(TASK INSTRUCTIONS) Output every record below precisely as it is written.

(SOURCE MATERIAL)
● ● ●

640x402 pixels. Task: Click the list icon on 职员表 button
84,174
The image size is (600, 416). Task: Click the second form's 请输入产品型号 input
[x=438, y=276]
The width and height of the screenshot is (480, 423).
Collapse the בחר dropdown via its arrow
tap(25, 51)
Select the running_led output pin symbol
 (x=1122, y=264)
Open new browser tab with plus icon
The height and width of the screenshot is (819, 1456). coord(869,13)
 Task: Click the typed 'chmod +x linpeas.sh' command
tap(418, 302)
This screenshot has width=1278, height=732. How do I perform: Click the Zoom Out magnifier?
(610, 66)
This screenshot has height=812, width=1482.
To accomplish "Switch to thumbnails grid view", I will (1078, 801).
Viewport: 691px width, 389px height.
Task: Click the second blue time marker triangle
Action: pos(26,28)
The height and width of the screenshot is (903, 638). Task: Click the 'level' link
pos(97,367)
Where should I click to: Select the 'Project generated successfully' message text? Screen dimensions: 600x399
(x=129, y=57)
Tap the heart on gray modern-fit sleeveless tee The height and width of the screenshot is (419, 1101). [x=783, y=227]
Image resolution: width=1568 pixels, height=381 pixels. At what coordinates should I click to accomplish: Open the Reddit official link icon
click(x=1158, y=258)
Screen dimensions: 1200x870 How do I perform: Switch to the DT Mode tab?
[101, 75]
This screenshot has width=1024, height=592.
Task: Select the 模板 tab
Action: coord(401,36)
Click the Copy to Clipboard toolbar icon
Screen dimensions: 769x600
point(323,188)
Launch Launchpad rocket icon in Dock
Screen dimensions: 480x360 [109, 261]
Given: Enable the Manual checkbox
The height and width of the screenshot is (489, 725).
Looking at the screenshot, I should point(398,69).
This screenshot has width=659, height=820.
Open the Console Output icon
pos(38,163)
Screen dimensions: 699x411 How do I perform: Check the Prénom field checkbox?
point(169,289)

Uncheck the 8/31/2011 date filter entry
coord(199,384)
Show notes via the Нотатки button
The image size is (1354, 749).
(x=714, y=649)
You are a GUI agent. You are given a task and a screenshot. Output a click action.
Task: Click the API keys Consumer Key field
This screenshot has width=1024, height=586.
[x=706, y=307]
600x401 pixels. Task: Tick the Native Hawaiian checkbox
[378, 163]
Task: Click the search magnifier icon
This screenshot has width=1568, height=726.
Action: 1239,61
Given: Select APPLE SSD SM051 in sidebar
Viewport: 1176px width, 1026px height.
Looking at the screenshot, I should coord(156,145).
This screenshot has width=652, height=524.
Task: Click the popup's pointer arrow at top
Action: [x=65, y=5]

● ● ●

(EXERCISE SOLUTION)
640x402 pixels. Task: Click the list icon on 职员表 button
84,174
The image size is (600, 416). Task: Click the second form's 请输入产品型号 input
[x=438, y=276]
The width and height of the screenshot is (480, 423).
Collapse the בחר dropdown via its arrow
tap(25, 51)
Select the running_led output pin symbol
 (x=1122, y=264)
Open new browser tab with plus icon
The height and width of the screenshot is (819, 1456). coord(869,13)
 Task: Click the typed 'chmod +x linpeas.sh' command
tap(418, 302)
This screenshot has width=1278, height=732. How do I perform: Click the Zoom Out magnifier?
(610, 66)
This screenshot has height=812, width=1482.
To accomplish "Switch to thumbnails grid view", I will (1078, 801).
Viewport: 691px width, 389px height.
Task: Click the second blue time marker triangle
Action: pos(26,28)
The height and width of the screenshot is (903, 638). Task: Click the 'level' link
pos(97,367)
Where should I click to: Select the 'Project generated successfully' message text? Screen dimensions: 600x399
(x=129, y=57)
Tap the heart on gray modern-fit sleeveless tee The height and width of the screenshot is (419, 1101). [x=783, y=227]
Image resolution: width=1568 pixels, height=381 pixels. At what coordinates should I click to accomplish: Open the Reddit official link icon
click(x=1158, y=258)
Screen dimensions: 1200x870 How do I perform: Switch to the DT Mode tab?
[101, 75]
This screenshot has width=1024, height=592.
Task: Select the 模板 tab
Action: coord(401,36)
Click the Copy to Clipboard toolbar icon
Screen dimensions: 769x600
point(323,188)
Launch Launchpad rocket icon in Dock
Screen dimensions: 480x360 [109, 261]
Given: Enable the Manual checkbox
The height and width of the screenshot is (489, 725).
Looking at the screenshot, I should point(398,69).
This screenshot has width=659, height=820.
Open the Console Output icon
pos(38,163)
Screen dimensions: 699x411 How do I perform: Check the Prénom field checkbox?
point(169,289)

Uncheck the 8/31/2011 date filter entry
coord(199,384)
Show notes via the Нотатки button
The image size is (1354, 749).
(x=714, y=649)
You are a GUI agent. You are given a task and a screenshot. Output a click action.
Task: Click the API keys Consumer Key field
This screenshot has width=1024, height=586.
[x=706, y=307]
600x401 pixels. Task: Tick the Native Hawaiian checkbox
[378, 163]
Task: Click the search magnifier icon
This screenshot has width=1568, height=726.
Action: 1239,61
Given: Select APPLE SSD SM051 in sidebar
Viewport: 1176px width, 1026px height.
Looking at the screenshot, I should coord(156,145).
This screenshot has width=652, height=524.
Task: Click the popup's pointer arrow at top
Action: [x=65, y=5]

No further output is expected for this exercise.